ABC News reports that on September 11, 2012, during the terrorist assault on the U.S. consulate in Benghazi, the White House contacted YouTube to warn about the adverse effect of showing the notorious “anti-Islamic video” that, according to the Obama administration, triggered the violence that cost the life of the U.S. ambassador to Libya and three other Americans.
What’s news here is that Hillary Clinton and administration apologists have maintained that the notorious video was first blamed for the murders in talking points crafted after the fact by the Central Intelligence Agency. We now know someone in the White House was rolling out the “blame the video” story as the events in Benghazi occurred. Creepily, contact with YouTube was made at 9:11 p.m.
Other sources indicate the video story came out of the State Department as a pre-emptive apology, issued when a protest really did occur at the American Embassy in Egypt, prior to the Benghazi attack.
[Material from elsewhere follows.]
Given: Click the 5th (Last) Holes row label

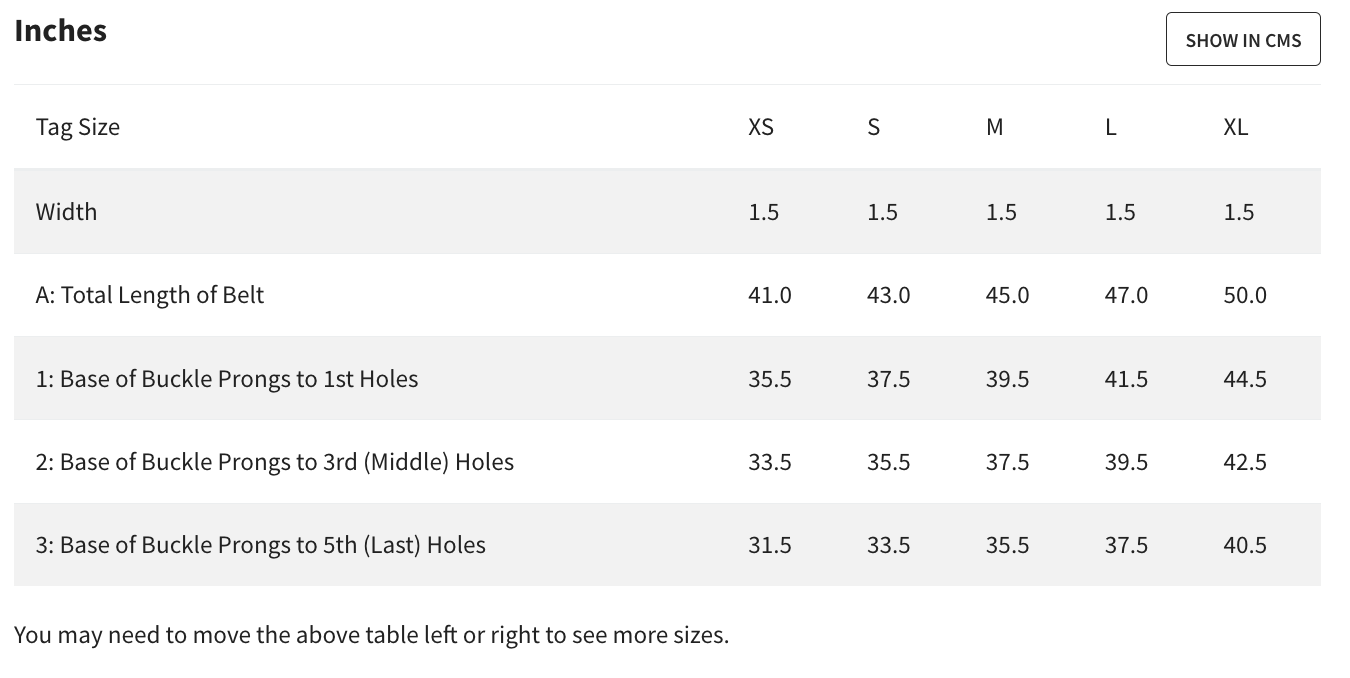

All of which tightens the focus on Clinton’s enraged reply to Senator Ron Johnson about the bogus video story. Think of it this way: If you were a nasty, spoiled little girl, practiced in deceit and expecting to get away with some really bad behavior, what would you say to an inquisitive adult getting too close to the truth: “Don’t ask me that question,” or, “What difference does it make?”
Naturally, ABC tried to spin the revelation as proof that the administration really, really believed the video was to blame, but we can still thank them for reporting it and, more importantly, the invaluable California Congressman Darrell Issa for digging it out.
The truth will emerge, preferably one hour after Hillary accepts the 2016 nomination.